→ **Supplied material**:
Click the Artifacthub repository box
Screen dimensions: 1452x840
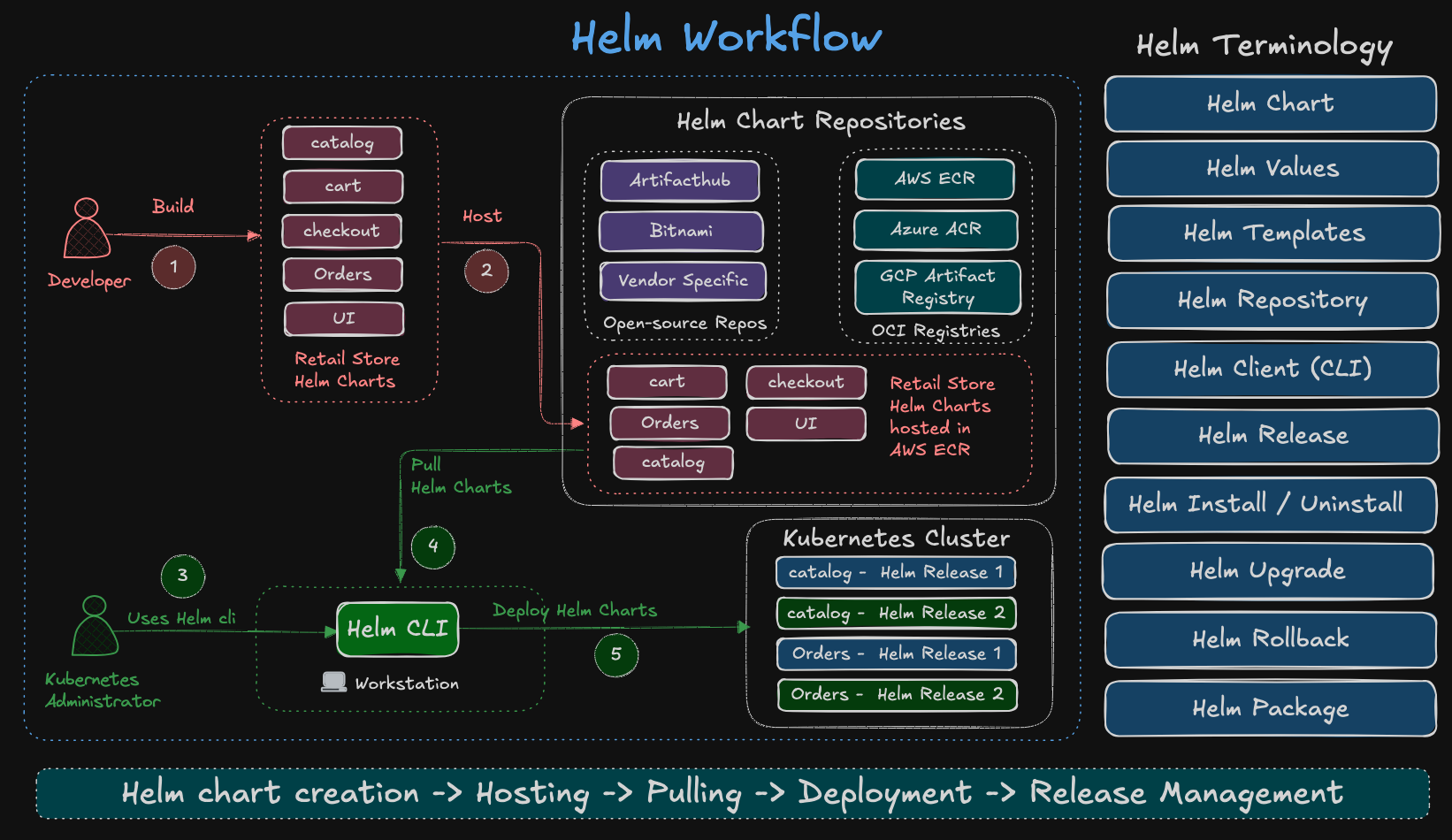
--
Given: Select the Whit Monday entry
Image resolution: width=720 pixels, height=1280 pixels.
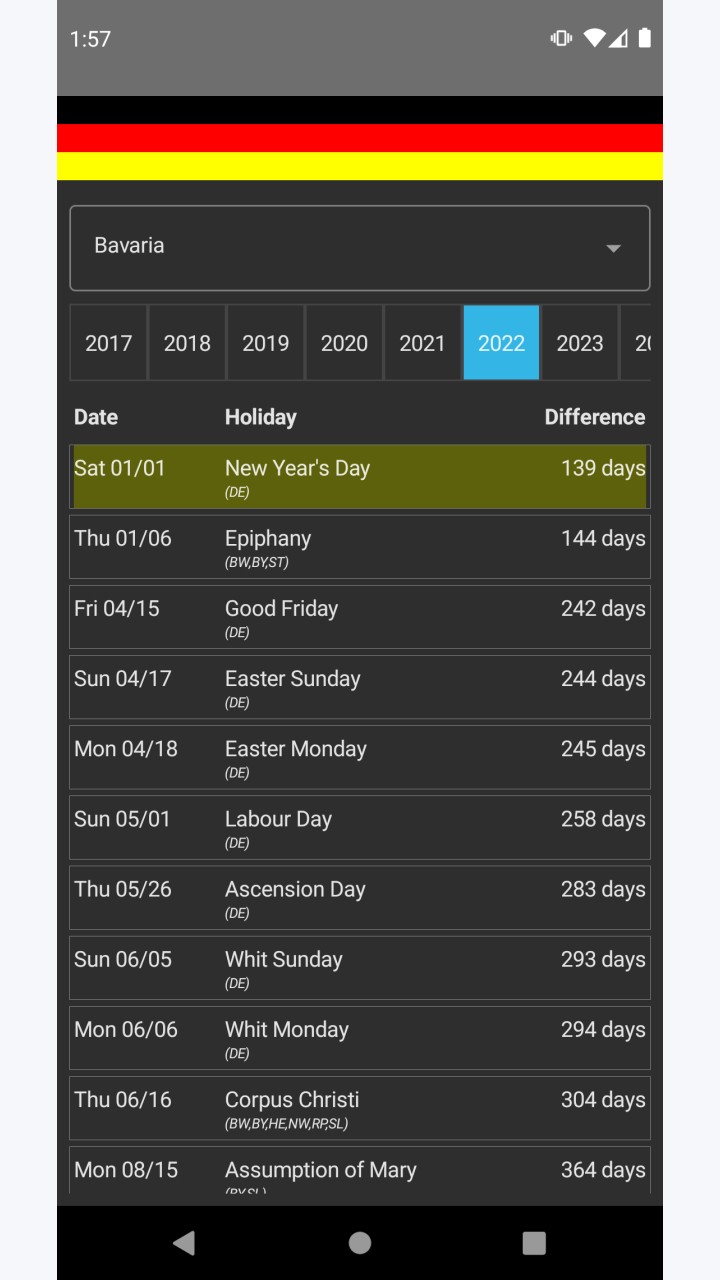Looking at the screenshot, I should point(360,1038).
...
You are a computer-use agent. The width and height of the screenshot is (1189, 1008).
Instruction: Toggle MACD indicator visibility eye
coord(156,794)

→ **Exercise directions**: Return the lines from the line with "Given: Select the Whit Monday entry" to the line with "Looking at the", both included, word for word, and leave out the pictures.

→ **The solution**:
Given: Select the Whit Monday entry
Image resolution: width=720 pixels, height=1280 pixels.
Looking at the screenshot, I should point(360,1038).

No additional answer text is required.